## [Zadanie 1]
Przepisz słowo w słowo fragment artykułu o chorobie Jerzego Stuhra od słów „Jerzy Stuhr musi” aż do słów „Stuhra z nowotworem.” włącznie.
## [Zadanie 2]
Napisz dalszy ciąg artykułu o chorobie Jerzego Stuhra, zaczynając od miejsca, w którym się kończy.

Jerzy Stuhr trafił na OIOM, wiemy, co się stało. Wróciły problemy sprzed lat
Jerzy Stuhr po raz drugi walczy z nowotworem krtani. Kilkanaście lat temu stoczył już jedną walkę z tą trudną chorobą. To nie są jednak jedyne problemy zdrowotne aktora, z którymi musiał się zmagać. Lata temu przeszedł dwa zawały serca, a w 2020 roku doznał udaru mózgu.
Jerzy Stuhr musi ponownie walczyć z nowotworem
Maciej Stuhr podczas rozmowy w podcaście “WojewódzkiKędzierski”, na pytanie prowadzących, czym jeździ teraz jego ojciec, odpowiedział: “ Tata jest na OIOM-ie i niczym nie dojeżdża. Wózkiem inwalidzkim czasem jedzie sobie na spacer”. Wyznanie Macieja Stuhra ogromnie zaskoczyło słuchających. Nikt nie spodziewał się, że znany aktor kolejny raz walczy z chorobą.
- Nowotwór wrócił. Rak krtani pojawił się w prawie tym samym miejscu, co poprzednim razem. Znów konieczna była operacja. Po raz drugi aktor wybrał klinikę w Zakopanem […] Jest bardzo osłabiony, zmianę udało się w całości usunąć. Tak jak po poprzedniej operacji, czeka go ciężka rehabilitacja - donosi “Gazeta Wyborcza”.
Pierwsza walka Jerzego Stuhra z nowotworem.
W 2011 roku u Jerzego Stuhra zdiagnozowano nowotwór krtani. Choroba ta rozwijała się powoli i niepozornie, a jedynym, niepokojącym sygnałem była długotrwała chrypa, która doskwierała aktorowi.

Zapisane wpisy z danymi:
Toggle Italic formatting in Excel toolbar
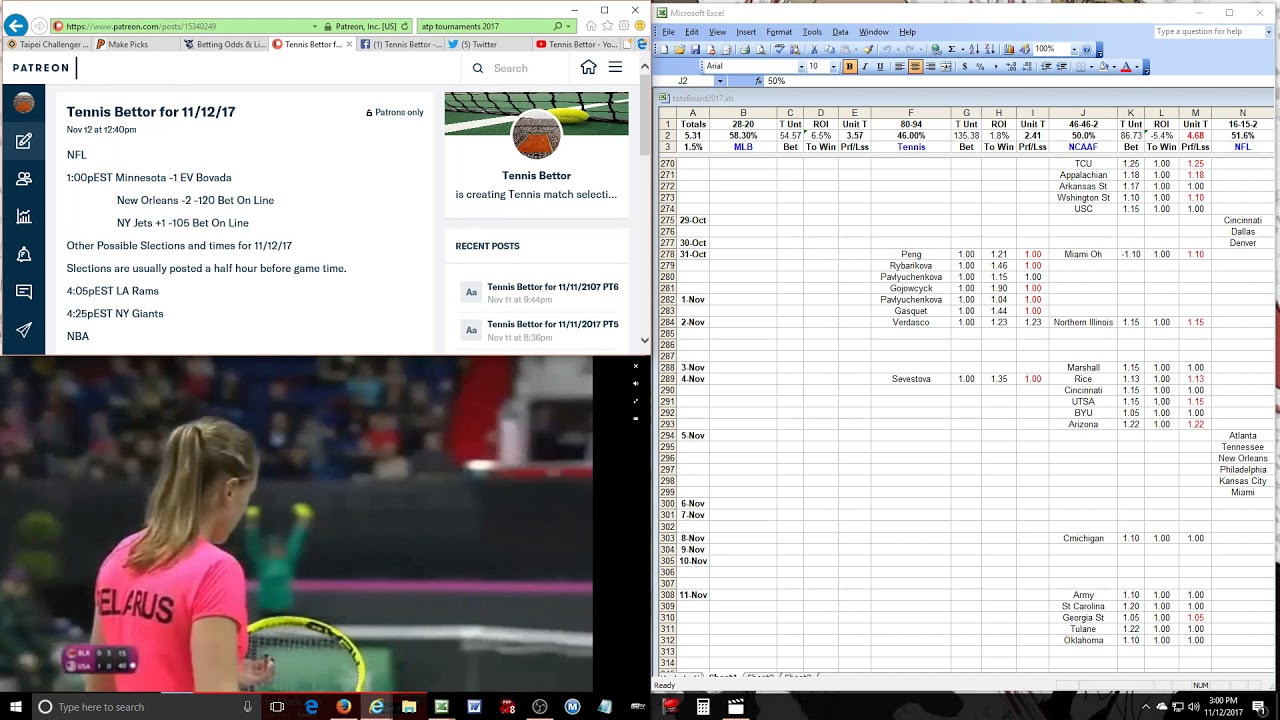Image resolution: width=1280 pixels, height=720 pixels. coord(865,67)
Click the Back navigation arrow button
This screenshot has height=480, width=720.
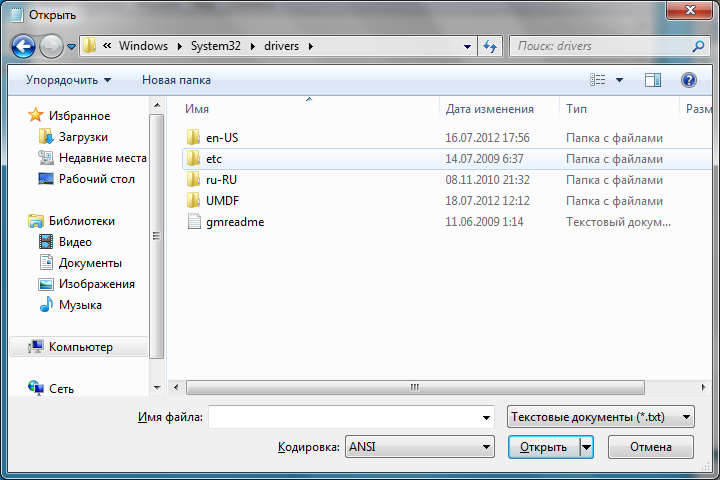coord(24,46)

## [Miejsce na odpowiedź 1]
Jerzy Stuhr musi ponownie walczyć z nowotworem
Maciej Stuhr podczas rozmowy w podcaście “WojewódzkiKędzierski”, na pytanie prowadzących, czym jeździ teraz jego ojciec, odpowiedział: “ Tata jest na OIOM-ie i niczym nie dojeżdża. Wózkiem inwalidzkim czasem jedzie sobie na spacer”. Wyznanie Macieja Stuhra ogromnie zaskoczyło słuchających. Nikt nie spodziewał się, że znany aktor kolejny raz walczy z chorobą.
- Nowotwór wrócił. Rak krtani pojawił się w prawie tym samym miejscu, co poprzednim razem. Znów konieczna była operacja. Po raz drugi aktor wybrał klinikę w Zakopanem […] Jest bardzo osłabiony, zmianę udało się w całości usunąć. Tak jak po poprzedniej operacji, czeka go ciężka rehabilitacja - donosi “Gazeta Wyborcza”.
Pierwsza walka Jerzego Stuhra z nowotworem.

## [Miejsce na odpowiedź 2]
- Po chemioterapii Jerzy był wycieńczony. Tak słaby, że mdlał znienacka , w najmniej odpowiednich momentach. Potrafił ocknąć się z twarzą w talerzu zupy - napisała Barbara Stuhr w książce “Basia. Szczęśliwą się bywa”.
Aktor miał niewielkie szanse na wyzdrowienie, jednak udało mu się przezwyciężyć chorobę. Przez kolejne lata Jerzy Stuhr wraz z żoną działali aktywnie na rzecz pomocy osobom, które tak jak on, musiały mierzyć się z nowotworem.
Problemy zdrowotne Jerzego Stuhra. Aktor zmierzył się nie tylko z nowotworami
Jerzy Stuhr, mając 41 lat, po raz pierwszy przeszedł zawał serca. Swoje trudy związane z chorobą stały się dla aktora motywacją do napisania książki, którą zatytułował “Sercowa choroba, czyli moje życie w sztuce”.
- W tym boju jestem doświadczony. W 1988 roku byłem młodym człowiekiem, a prawie umierałem . Żonie mówili: “To może stać się jutro, a może dziś” - powiedział Jerzy Stuhr w rozmowie z Viva.pl.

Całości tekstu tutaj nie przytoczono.